A Ventura citizens group has failed to collect enough signatures to qualify an initiative for the November ballot that would have forced the city to build a $120-million pipeline to import state water from Northern California.

But the group said it will now aim to turn in enough signatures to have a special election called on the issue.

“A lot of people are very much interested in seeing the pipeline built, but it’s summer and many people are on vacation, and we just didn’t have enough time to collect the signatures,” said Jim Barroca, executive director of the greater Ventura Chamber of Commerce.

Barroca is also a member of the executive committee of the Assn. for Quality Water Alternatives, the group behind the ballot initiative, whose members include many of the city’s developers and business and real estate leaders.

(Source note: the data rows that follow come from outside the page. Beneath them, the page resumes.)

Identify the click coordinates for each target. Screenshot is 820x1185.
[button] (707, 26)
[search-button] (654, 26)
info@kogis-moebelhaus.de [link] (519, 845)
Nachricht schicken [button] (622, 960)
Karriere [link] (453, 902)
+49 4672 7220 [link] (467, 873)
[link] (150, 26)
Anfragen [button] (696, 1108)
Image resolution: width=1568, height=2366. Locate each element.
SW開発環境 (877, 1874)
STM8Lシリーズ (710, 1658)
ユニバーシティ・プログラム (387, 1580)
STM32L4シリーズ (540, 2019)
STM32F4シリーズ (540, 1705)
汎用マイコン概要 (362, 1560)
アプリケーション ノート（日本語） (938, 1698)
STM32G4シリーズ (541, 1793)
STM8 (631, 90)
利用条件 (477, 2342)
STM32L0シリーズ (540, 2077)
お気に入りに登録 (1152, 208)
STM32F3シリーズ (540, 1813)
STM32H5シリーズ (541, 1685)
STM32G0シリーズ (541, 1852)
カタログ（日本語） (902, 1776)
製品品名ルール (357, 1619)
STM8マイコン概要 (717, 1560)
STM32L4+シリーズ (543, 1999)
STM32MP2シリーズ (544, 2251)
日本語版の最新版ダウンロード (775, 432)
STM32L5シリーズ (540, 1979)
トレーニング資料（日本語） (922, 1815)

The group had until 5:30 p.m. Monday to gather 7,500 signatures, or 15% of the electorate. The initiative drive started May 21, but fell 500 signatures short of the required number, AQWA officials said.

Although the group missed the deadline for the November ballot, it still has until Sept. 20 to qualify the measure for a special election, said Ventura City Clerk Barbara Kam. A special election would be held 88 to 103 days after the signatures are turned in, she said.

AQWA officials said they will meet Thursday to decide whether to continue the initiative drive, and most of its leader have said they will.

The city is paying for a study on the cost and feasibility of building the pipeline, which would connect Ventura to the state water project at Lake Piru or Castaic Lake. Council members have refused to put the issue on the ballot until that study is completed.

The special election would cost about $30,000 and Ventura taxpayers would have to foot the bill, Kam said. She said a November ballot would cost about half as much as a special election.

Councilman Gary Tuttle, a pipeline opponent, reacted angrily to AQWA’s announcement of its intention to call for a special election. “When a special-interest group makes a city spend money on something it is already working on, I have a problem,” he said.

Tuttle said he was equally opposed to the possibility of cutting that cost by having the council place the initiative on the November ballot. “That’s blackmail,” he said.

Councilman Todd Collart, who is undecided about state water, as is the majority of the council, said “This is a no-win situation. We’ll have to find a third alternative.”